Why Psychology Is Female-Dominated but Not Female-Led

Yes, psychology is one of the most female-dominated fields in the United States, and the gap has been widening for decades. Women make up roughly 65 to 68 percent of the active psychology workforce, and at the educational level the numbers are even more lopsided: nearly 79 percent of bachelor’s degrees in psychology go to women. The trend shows no signs of reversing.

How the Numbers Break Down

As of 2016, about 65 percent of active psychologists in the U.S. were women, a figure that had climbed from 57 percent just nine years earlier. Data from the American Psychological Association puts the number even higher for 2013, at 68.3 percent, meaning there were roughly 2.1 female psychologists for every male psychologist in the workforce that year. The exact figure depends on how “active psychologist” is counted, but every major dataset tells the same story.

The pipeline into the field is even more skewed. In the 2017-18 academic year, women earned 78.9 percent of bachelor’s degrees in psychology. At the doctoral level, nearly 72 percent of new PhDs and PsyDs entering the field were women as far back as 2005, and the share has only grown since.
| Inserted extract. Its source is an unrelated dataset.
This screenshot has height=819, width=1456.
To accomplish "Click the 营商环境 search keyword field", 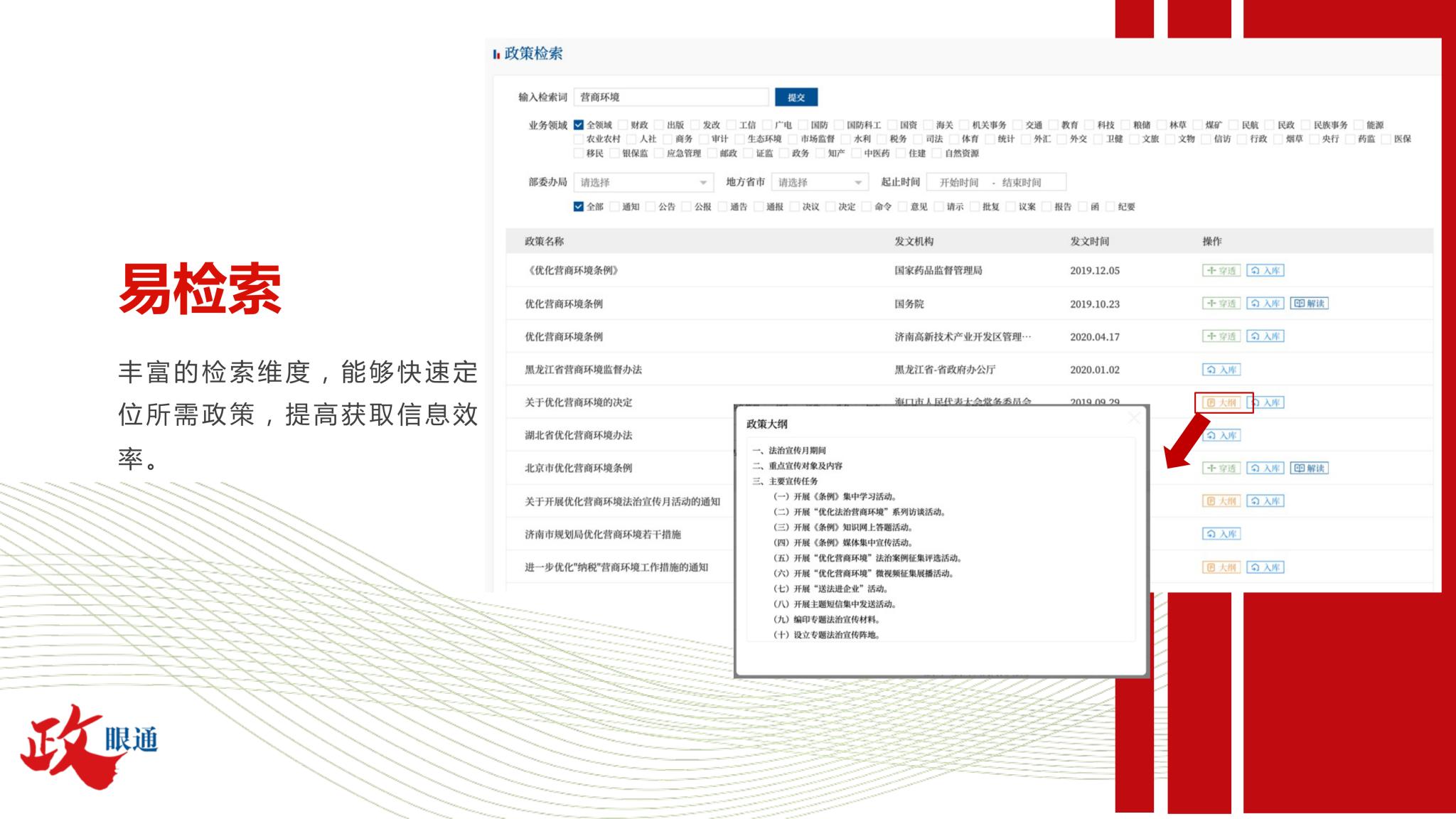I will pos(670,97).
In some subfields, the ratio is extreme: in developmental and child psychology, female PhD recipients outnumber men by more than five to one.

How Psychology Got Here

This wasn’t always the case. In 1970, women made up just over 20 percent of psychology PhD recipients. The shift happened gradually through the 1980s and 1990s as women entered higher education in greater numbers across all disciplines. But psychology’s gender gap became especially pronounced compared to other fields. By 2005, graduate enrollment in psychology, including master’s-level programs, had reached roughly three-quarters female.
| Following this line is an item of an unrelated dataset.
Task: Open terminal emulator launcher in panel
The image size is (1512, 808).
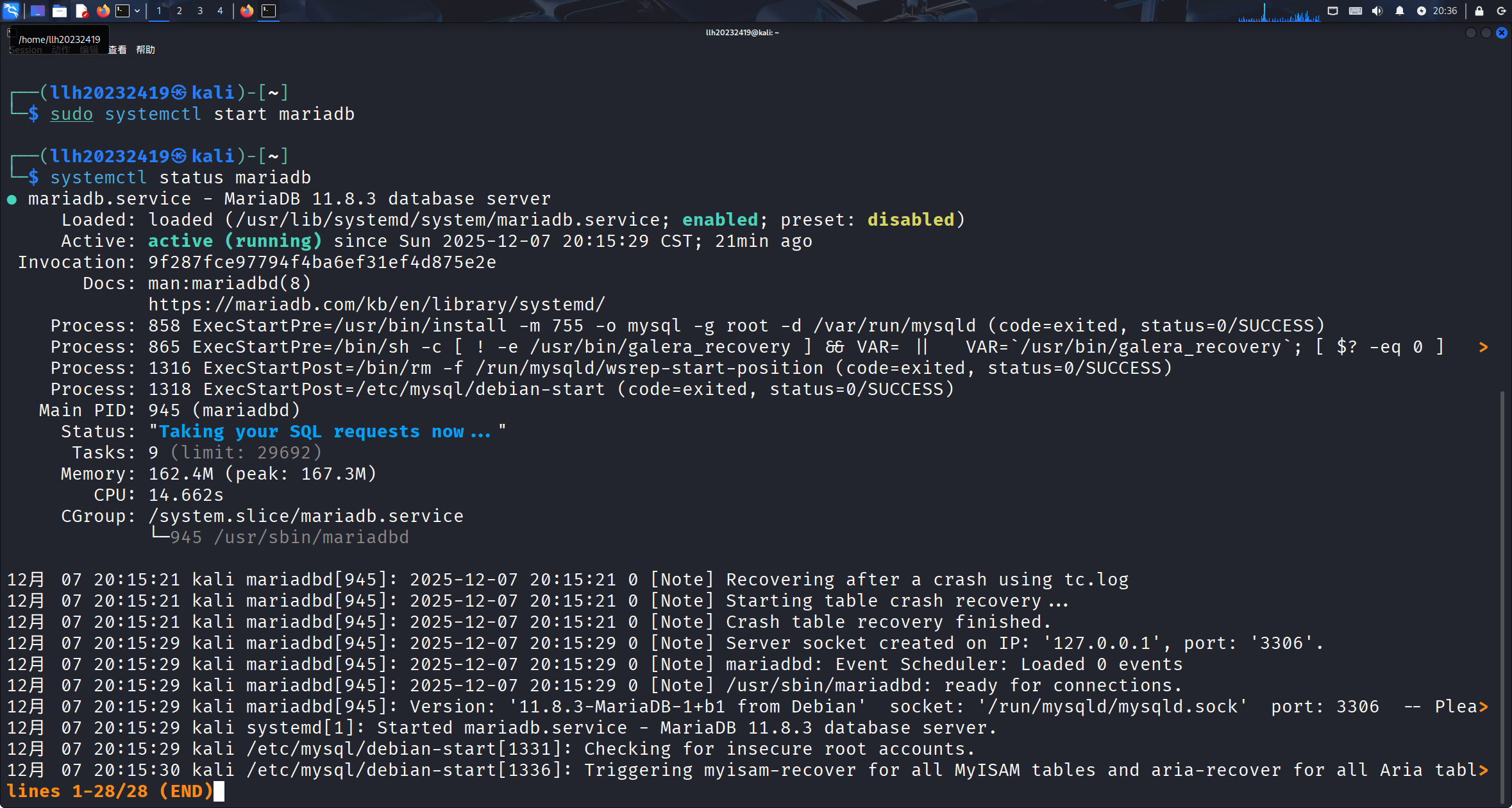Action: (122, 11)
Several factors accelerated the trend. Stagnant salaries in psychology may have steered men toward higher-paying fields. One APA analysis suggested that men, often still influenced by traditional breadwinner expectations, looked at entry-level psychology salaries and chose other careers. The broader pattern of women outnumbering men in higher education, which hit a milestone in 2009 when women earned more doctoral degrees than men for the first time across all disciplines, amplified the shift in psychology specifically.

The Leadership Gap

Despite women’s dominance in the field overall, a persistent gap exists at the top. Women with psychology PhDs are less likely to enter tenure-track academic positions, remain underrepresented at the rank of full professor, and held only about 40 percent of psychology department chair positions as of 2013. That means women can represent nearly 80 percent of graduates and two-thirds of the workforce while still being a minority in the rooms where hiring, funding, and curriculum decisions get made.

This pattern mirrors what happens in other female-dominated professions like nursing and education, where men who do enter the field often advance into leadership roles at disproportionate rates.
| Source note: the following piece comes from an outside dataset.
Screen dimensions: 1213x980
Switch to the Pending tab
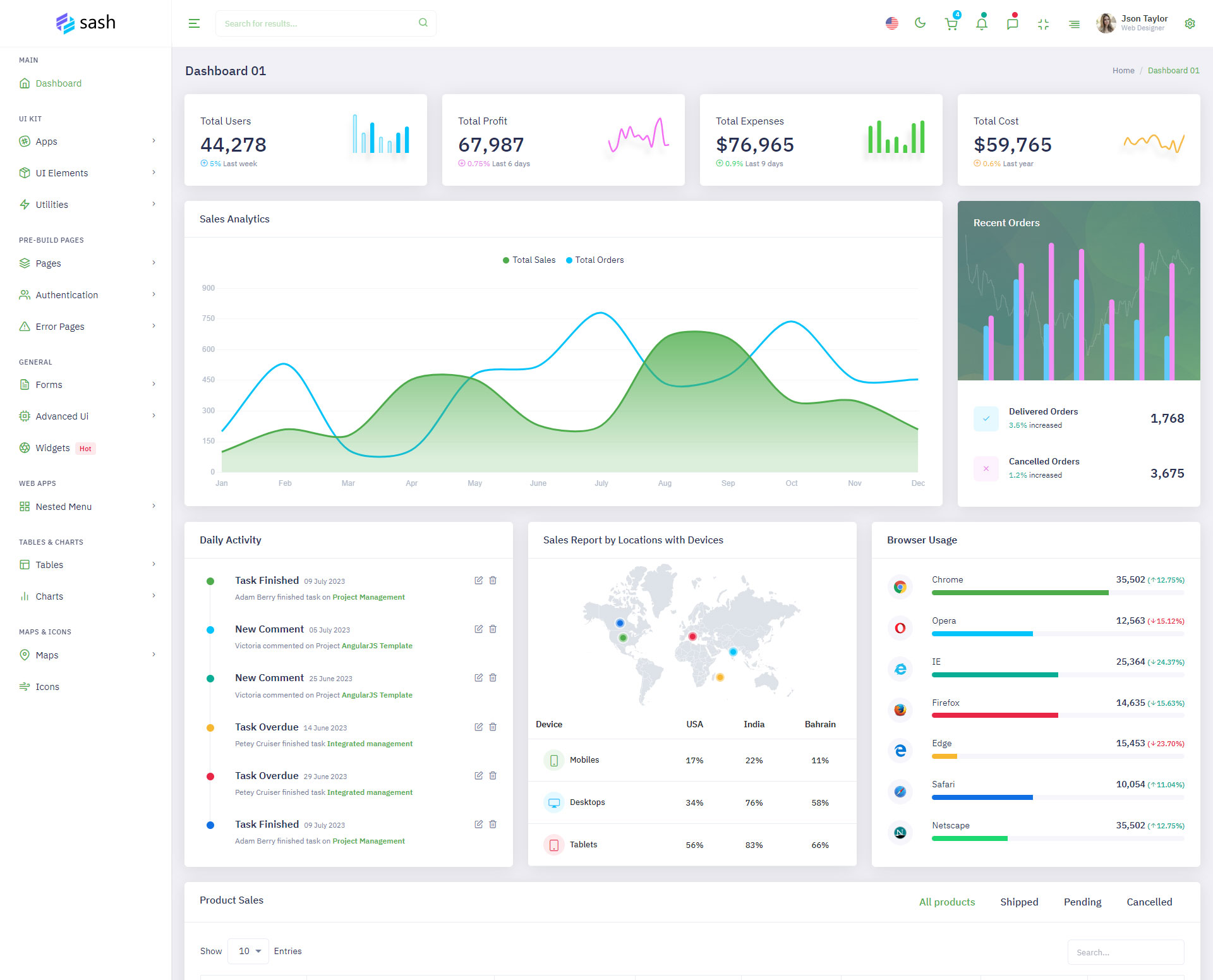tap(1082, 902)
Racial Diversity Within the Female Majority

The psychology workforce is heavily female, but it is not particularly diverse along racial and ethnic lines. In 2016, 84 percent of active psychologists were White. Just 5 percent were Hispanic, 4 percent were Black or African American, 4 percent were Asian, and 2 percent identified with other racial or ethnic groups. That’s a significant mismatch with the U.S. population.

There are signs of slow change. Younger psychologists are substantially more diverse: racial and ethnic minorities accounted for 20 to 24 percent of psychologists aged 50 and younger, compared to less than 15 percent among those over 55. The average age of minority psychologists (44.7 years) was notably younger than the average for White psychologists (51.0 years), suggesting the incoming generation will gradually shift the field’s overall composition. The same generational pattern holds for gender. Women in the workforce averaged 47.6 years old compared to 54.4 for men, reflecting the wave of younger women entering the profession.

What This Means in Practice

For anyone considering a psychology career, the gender composition shapes the professional culture, mentorship networks, and even salary structures you’ll encounter. Psychology’s relatively modest starting salaries, historically around $61,000 for new doctorate holders, are partly a consequence of being a field where compensation hasn’t kept pace with the length and cost of training required.

For people seeking therapy or psychological services, the practical effect is straightforward: your therapist is statistically likely to be a woman. If you have a strong preference for a male therapist, the smaller pool may mean longer wait times or fewer options, particularly in subfields like child and developmental psychology where men are especially scarce. This can matter, since some clients feel more comfortable discussing certain issues with a therapist of a specific gender, and the shrinking supply of male clinicians makes matching harder in some communities.

The overall trajectory is clear. Psychology crossed the tipping point into female-dominated territory decades ago, and each new graduating class pushes the ratio further. The field is not simply majority-female; it is one of the most gender-imbalanced professions in the country, rivaling nursing and social work.